Objective: The objective of this study was to evaluate functional impairments in a nonreferred sample of adults identifying themselves as having been diagnosed with attention-deficit/hyperactivity disorder (ADHD) by a clinician in their community.
Method: We completed a survey in April and May 2003 of a community sample of 500 adults who reported having received a diagnosis of ADHD in the community and 501 gender- and age-matched comparisons from a national sample representative of the U.S. population.
Results: Adults with self-reports of diagnosed ADHD in the community were significantly less likely to have graduated high school (83% vs. 93% of controls; p < or = .001) or obtain a college degree (19% vs. 26%; p < .01), were less likely to be currently employed (52% vs. 72%; p < or = .001), and had significantly more mean job changes over 10 years (5.4 vs. 3.4 jobs; p < or = .001).
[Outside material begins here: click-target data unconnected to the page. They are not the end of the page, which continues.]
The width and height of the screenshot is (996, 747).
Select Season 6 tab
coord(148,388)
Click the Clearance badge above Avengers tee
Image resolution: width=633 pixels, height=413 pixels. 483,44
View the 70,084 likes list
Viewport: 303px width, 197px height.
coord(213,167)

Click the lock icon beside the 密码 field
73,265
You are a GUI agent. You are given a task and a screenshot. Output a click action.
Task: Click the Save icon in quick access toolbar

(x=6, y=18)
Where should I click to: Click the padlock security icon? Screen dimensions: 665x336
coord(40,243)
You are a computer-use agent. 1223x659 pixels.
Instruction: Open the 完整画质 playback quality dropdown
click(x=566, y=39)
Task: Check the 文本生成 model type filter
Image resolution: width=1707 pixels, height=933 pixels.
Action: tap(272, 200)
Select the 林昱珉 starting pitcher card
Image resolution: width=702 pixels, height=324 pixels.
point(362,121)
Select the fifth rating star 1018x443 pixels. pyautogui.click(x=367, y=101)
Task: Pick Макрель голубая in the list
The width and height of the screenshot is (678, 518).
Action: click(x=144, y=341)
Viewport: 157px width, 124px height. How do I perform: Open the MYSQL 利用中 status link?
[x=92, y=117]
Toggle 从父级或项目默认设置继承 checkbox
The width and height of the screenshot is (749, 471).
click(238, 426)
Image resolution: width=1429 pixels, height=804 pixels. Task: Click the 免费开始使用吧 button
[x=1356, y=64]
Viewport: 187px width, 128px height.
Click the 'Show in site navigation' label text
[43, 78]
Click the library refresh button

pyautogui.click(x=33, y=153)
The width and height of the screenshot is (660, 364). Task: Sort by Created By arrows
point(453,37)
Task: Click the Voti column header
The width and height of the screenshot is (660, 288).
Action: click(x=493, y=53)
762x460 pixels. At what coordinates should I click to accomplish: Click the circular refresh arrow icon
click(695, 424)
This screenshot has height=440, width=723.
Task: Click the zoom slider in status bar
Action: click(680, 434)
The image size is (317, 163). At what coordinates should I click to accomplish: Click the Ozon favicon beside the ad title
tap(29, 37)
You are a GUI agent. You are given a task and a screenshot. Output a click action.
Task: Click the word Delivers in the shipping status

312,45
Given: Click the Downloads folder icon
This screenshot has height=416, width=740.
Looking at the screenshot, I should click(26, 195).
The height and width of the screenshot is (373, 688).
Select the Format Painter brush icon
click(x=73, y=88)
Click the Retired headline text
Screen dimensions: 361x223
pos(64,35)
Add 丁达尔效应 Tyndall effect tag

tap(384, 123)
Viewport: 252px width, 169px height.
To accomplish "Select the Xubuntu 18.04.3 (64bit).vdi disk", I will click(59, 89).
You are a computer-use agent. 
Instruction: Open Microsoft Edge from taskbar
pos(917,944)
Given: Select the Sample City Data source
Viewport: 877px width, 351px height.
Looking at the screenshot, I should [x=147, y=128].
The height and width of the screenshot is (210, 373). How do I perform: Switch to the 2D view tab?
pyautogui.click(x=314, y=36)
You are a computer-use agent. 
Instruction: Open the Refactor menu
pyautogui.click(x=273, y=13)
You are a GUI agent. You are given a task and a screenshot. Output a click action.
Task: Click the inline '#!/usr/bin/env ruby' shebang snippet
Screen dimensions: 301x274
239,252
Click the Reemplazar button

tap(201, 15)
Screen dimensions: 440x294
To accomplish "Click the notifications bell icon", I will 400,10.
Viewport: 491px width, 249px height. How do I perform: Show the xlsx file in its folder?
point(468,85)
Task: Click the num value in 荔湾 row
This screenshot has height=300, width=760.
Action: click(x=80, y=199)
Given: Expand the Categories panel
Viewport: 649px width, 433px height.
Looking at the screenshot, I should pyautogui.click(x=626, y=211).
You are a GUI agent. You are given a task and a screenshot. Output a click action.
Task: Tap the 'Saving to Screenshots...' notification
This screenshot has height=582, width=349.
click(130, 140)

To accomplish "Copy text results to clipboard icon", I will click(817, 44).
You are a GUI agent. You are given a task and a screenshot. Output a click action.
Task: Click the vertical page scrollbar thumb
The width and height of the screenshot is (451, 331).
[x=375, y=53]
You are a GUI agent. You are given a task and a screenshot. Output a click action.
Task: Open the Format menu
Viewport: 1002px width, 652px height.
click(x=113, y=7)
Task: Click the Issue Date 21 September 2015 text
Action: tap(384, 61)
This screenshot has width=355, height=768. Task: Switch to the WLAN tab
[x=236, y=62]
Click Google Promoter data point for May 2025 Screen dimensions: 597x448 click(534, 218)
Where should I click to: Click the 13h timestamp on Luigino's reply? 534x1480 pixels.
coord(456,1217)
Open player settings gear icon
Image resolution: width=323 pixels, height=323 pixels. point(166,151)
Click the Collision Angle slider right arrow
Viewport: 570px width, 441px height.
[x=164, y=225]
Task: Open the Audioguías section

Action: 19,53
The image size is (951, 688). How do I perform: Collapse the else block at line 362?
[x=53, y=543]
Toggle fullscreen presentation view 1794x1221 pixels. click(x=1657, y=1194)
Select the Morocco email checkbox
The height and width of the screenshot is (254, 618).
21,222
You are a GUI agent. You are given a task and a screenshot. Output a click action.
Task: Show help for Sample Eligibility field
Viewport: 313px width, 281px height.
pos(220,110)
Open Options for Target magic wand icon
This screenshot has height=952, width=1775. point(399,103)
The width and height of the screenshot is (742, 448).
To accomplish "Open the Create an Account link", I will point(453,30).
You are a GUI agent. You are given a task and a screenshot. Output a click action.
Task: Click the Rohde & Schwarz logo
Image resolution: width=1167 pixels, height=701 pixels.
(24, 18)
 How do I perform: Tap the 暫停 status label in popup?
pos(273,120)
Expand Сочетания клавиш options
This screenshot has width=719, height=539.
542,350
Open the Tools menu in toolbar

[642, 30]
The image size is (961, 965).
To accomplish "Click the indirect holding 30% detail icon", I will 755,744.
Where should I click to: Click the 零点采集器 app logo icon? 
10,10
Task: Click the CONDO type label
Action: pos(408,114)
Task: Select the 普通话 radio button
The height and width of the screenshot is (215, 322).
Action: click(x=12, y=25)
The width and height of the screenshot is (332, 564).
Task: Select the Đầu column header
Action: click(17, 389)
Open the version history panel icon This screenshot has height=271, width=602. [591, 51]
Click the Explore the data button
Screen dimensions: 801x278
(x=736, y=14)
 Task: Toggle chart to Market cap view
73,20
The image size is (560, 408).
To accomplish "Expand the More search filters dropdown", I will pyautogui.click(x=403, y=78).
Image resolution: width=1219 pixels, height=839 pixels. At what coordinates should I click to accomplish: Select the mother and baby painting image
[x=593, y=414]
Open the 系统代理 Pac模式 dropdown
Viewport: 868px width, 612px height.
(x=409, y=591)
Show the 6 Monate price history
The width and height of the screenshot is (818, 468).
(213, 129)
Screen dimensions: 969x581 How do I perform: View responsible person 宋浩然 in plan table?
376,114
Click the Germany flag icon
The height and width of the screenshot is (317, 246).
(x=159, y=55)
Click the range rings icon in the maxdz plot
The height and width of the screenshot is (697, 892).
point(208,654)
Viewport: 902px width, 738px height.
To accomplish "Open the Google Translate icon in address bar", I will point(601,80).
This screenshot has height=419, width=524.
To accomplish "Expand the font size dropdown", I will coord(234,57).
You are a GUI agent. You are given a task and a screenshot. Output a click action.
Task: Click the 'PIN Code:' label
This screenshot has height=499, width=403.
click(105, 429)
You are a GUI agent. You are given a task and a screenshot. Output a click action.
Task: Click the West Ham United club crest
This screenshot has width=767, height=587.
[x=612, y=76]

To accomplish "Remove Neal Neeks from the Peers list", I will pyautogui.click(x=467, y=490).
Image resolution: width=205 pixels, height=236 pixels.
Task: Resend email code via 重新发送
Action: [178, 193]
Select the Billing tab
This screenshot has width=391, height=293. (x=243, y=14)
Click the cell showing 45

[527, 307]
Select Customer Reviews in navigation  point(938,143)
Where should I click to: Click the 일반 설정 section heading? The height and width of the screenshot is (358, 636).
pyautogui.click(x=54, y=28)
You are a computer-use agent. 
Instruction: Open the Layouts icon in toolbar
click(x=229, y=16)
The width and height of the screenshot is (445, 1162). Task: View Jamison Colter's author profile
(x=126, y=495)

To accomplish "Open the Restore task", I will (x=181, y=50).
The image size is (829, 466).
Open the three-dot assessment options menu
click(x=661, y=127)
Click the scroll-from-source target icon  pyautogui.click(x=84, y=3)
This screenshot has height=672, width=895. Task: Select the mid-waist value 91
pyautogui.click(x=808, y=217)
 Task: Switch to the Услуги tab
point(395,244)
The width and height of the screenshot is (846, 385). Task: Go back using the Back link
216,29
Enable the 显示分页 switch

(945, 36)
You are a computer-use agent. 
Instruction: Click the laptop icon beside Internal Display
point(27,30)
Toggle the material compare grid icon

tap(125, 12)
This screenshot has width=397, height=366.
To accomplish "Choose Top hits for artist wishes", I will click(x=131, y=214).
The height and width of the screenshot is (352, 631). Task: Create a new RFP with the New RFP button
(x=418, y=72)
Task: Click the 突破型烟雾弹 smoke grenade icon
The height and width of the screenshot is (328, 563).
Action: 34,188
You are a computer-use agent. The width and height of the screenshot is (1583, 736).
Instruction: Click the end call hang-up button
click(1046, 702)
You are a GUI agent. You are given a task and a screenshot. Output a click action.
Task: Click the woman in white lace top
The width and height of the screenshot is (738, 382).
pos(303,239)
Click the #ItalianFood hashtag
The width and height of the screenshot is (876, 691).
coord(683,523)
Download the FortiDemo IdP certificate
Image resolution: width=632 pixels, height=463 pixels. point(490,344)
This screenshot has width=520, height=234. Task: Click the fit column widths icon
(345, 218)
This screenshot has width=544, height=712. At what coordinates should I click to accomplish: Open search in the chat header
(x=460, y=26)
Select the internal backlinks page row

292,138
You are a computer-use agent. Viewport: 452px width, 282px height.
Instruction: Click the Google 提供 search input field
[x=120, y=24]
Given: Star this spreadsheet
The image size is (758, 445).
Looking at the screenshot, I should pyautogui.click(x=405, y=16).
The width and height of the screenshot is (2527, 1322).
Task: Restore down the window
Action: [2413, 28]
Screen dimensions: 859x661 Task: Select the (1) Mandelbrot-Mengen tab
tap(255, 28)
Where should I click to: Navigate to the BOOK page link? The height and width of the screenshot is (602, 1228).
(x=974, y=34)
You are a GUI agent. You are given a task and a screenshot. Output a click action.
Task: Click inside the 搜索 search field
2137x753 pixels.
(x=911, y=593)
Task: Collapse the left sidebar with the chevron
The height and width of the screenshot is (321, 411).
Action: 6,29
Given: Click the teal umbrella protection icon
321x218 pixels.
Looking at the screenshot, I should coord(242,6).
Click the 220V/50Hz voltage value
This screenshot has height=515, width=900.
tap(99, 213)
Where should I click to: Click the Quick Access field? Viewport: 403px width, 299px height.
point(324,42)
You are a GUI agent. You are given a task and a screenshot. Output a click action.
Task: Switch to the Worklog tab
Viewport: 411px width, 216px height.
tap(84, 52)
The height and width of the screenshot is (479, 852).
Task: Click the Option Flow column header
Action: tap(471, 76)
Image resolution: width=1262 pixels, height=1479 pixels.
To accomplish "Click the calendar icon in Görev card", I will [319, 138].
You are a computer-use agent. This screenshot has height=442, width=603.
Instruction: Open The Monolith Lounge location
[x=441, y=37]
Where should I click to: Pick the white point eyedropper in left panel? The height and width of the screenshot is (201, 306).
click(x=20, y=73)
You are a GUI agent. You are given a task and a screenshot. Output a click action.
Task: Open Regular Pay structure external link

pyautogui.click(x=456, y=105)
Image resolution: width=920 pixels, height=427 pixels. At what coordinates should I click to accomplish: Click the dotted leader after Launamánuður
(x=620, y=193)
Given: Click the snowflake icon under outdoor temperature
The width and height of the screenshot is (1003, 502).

They also were significantly more likely to have been arrested (37% vs. 18% of controls; p < or = .001) or divorced (28% vs. 15%; p < or = .001) and were significantly less satisfied (p < or = .001) with their family, social, and professional lives.
Conclusion: Adults who reported having received a diagnosis of ADHD in the community had significant impairment in multiple domains of functioning compared with age- and gender-matched controls without this diagnosis, highly consistent with findings derived from carefully diagnosed referred samples.